- WHAT TO DO: In the comment thread, which country did the highly organized fraud at one commenter's former company come from?

- GIVEN PASSAGE:

The government is so big that it won't matter to them? They tax me so much, they owe this to me? Everyone else does it, so I'm a chump if I'm honest?
Proof Positive that Social Engineering Is Easier (Score:5, Interesting)
This article is an ideal example of a social engineering crack. Consider the comparative difficulty of a technical cracking job and compare it to the simplicity and cheapness of what actually took place. The solution was actually quite elegant in a sordid way.
I once worked for a company that was experiencing a surge of highly organized fraud originating from Romania. Before I left, we were preparing to develop a major anti-fraud application, etc., at great expense. At one meeting I suggested that we just hire a few Romanian private detectives to knock on some doors and quietly suggest to the lowlifes that it would be healthier to leave us alone; the other people in the meeting looked at me as though I were green.
LOL.
Re:Let's treat this (Score:3, Interesting)
Bullshit. That is the copout that corporations have been using forever but there are two major and fatal problems with it: 1) shareholders choose to invest in companies and 2) they have (with any brains) the voting shares, and thus the ability to change the board of directors and with it the CEO.
So no dice. Whining that "We didn't know that our money invested in the 'White Phosphorus Bombs R Us' will actually hurt anyone! We just looked for the 200% return!" is scoring the unscrupulous assholes no points.
Also, the stock market is a gambling casino for those with more money then brains (now more so then ever before, where company earnings or dividends have no bearing whatsoever on share price). Retirement money does not belong there.
Re:makes you wonder... (Score:2, Interesting)
nice theory, but i grew up in DC. yes black people can and some do discriminate against whites and other groups. heck, as old as it is, School Daze was and still is relevant vis a vis light/dark black discrimination.
however, this is probably mostly a symptom of the society of ineptitude that is DC government. your hiring manager has to have a clue and be able to vet whether an applicant actually knows the stuff their alleged degree says they should know. that hiring manager's manager is likely a political appointee, and well, you get the idea that politics might be involved.

- EXCERPTED RECORDS:
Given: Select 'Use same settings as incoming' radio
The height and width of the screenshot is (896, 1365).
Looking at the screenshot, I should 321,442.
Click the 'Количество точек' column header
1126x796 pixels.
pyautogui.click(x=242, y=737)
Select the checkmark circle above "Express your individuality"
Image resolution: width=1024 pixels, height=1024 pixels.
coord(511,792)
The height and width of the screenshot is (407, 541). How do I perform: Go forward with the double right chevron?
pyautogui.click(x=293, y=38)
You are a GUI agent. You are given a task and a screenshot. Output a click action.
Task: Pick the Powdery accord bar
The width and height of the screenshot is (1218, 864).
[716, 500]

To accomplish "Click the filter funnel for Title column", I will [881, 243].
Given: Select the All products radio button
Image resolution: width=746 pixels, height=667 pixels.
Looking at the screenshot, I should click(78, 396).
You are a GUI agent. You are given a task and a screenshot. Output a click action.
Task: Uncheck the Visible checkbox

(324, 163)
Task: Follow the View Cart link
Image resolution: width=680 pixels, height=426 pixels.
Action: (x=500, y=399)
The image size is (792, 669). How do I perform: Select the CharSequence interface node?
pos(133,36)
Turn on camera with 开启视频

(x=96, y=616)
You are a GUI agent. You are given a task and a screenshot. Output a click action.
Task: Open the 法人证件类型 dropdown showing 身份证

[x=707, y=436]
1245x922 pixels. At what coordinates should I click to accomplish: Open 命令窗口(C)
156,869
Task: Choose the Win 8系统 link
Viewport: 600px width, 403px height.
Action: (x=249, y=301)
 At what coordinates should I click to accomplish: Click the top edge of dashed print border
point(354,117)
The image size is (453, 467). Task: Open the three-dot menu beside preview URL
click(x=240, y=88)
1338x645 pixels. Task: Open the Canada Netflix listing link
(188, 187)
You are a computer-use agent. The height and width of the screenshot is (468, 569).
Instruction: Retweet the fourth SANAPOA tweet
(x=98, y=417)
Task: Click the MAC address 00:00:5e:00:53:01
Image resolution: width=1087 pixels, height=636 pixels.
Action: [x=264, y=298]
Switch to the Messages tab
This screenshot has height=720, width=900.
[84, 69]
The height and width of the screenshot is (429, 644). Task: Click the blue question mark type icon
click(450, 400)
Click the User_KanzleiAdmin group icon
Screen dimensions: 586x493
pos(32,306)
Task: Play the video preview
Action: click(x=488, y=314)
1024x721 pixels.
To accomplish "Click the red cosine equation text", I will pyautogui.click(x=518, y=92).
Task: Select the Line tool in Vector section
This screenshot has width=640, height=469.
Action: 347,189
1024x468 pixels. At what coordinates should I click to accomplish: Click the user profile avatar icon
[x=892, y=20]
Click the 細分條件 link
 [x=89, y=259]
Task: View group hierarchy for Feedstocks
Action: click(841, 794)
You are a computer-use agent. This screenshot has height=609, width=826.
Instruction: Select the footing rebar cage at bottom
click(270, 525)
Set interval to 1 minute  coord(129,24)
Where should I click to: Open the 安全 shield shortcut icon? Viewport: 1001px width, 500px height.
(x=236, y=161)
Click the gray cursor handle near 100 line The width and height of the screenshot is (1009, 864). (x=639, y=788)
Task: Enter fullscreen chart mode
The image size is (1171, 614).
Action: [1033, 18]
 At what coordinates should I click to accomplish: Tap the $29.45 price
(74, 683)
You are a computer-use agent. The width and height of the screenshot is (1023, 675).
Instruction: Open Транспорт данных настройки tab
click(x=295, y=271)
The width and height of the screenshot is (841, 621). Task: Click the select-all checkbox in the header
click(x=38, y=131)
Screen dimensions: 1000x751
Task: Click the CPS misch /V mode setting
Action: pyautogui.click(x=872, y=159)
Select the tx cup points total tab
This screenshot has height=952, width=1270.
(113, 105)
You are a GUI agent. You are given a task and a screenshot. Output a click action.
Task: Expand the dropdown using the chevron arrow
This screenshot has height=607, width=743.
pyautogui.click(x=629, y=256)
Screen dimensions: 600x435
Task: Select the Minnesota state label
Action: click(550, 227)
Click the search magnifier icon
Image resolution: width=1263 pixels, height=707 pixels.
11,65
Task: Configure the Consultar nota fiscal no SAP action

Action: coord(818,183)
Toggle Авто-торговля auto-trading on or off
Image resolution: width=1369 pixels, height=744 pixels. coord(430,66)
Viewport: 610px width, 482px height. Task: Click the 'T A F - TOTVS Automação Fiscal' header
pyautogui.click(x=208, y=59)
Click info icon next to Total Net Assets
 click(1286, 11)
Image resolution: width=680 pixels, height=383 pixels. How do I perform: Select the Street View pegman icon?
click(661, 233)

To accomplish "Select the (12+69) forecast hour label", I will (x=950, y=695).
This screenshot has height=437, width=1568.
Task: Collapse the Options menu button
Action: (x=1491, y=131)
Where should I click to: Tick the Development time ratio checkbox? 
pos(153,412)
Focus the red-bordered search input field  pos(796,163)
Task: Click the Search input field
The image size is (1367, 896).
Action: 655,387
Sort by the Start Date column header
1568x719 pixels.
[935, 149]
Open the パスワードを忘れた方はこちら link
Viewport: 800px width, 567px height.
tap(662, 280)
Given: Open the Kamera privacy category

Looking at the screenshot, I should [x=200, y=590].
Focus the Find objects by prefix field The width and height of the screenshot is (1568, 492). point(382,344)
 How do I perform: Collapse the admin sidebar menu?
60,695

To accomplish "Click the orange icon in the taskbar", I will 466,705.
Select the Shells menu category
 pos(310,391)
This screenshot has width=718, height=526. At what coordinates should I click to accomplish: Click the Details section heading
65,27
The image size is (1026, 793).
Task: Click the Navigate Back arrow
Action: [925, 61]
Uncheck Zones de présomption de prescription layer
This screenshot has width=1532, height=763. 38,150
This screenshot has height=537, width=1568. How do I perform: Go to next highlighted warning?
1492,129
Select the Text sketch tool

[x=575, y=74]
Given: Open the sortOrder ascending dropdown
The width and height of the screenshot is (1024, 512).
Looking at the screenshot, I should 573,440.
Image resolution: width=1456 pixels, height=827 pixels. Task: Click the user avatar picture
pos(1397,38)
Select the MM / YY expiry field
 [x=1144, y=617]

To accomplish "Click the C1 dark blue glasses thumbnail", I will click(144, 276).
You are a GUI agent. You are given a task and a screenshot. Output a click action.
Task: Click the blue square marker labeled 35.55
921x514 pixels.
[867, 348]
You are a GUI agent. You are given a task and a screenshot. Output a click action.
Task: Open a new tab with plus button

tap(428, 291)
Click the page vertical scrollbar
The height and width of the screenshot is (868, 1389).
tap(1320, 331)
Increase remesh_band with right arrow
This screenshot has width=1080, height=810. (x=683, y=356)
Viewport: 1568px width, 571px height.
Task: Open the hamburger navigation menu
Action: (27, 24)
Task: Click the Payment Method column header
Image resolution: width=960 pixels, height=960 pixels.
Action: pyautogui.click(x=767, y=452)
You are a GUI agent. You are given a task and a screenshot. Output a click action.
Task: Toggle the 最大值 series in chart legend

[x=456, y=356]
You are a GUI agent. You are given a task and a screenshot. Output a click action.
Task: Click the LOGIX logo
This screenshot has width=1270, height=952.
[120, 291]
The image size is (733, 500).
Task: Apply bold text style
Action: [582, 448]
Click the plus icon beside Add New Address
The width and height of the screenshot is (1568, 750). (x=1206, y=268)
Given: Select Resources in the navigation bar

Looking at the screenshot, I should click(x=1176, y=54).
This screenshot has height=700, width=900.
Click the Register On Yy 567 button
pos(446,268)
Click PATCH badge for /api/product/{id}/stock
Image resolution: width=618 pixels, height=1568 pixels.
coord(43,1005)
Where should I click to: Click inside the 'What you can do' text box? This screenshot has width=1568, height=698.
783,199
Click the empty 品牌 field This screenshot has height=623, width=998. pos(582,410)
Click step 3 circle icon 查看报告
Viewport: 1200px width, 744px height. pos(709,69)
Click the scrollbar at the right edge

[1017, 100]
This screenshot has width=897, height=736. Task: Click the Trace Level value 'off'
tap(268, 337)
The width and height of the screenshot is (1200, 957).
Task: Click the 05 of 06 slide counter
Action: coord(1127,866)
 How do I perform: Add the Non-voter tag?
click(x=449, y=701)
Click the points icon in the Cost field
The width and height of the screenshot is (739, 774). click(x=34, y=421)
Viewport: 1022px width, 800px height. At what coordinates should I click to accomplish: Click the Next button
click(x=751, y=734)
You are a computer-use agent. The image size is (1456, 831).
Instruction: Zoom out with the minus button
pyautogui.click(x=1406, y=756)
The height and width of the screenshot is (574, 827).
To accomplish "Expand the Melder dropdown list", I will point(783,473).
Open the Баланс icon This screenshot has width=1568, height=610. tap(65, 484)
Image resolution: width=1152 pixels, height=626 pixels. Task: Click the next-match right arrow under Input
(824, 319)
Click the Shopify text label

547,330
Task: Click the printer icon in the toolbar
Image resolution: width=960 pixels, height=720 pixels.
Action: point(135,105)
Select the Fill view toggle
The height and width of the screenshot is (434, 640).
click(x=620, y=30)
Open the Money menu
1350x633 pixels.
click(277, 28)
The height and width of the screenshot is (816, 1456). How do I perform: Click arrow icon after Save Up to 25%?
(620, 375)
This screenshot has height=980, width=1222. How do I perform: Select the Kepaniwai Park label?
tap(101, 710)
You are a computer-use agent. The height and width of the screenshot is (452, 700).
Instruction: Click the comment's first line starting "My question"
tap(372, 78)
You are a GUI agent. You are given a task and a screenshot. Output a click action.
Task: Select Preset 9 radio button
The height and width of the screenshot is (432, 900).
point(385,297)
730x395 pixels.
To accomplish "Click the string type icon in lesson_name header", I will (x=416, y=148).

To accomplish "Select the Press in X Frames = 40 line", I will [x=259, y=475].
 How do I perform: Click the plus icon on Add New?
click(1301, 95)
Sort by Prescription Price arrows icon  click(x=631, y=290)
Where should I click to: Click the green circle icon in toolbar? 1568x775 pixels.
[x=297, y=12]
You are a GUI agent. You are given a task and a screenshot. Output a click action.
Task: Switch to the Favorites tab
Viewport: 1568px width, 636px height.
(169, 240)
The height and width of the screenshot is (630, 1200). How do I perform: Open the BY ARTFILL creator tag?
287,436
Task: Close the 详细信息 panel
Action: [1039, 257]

- EXPECTED ANSWER: Romania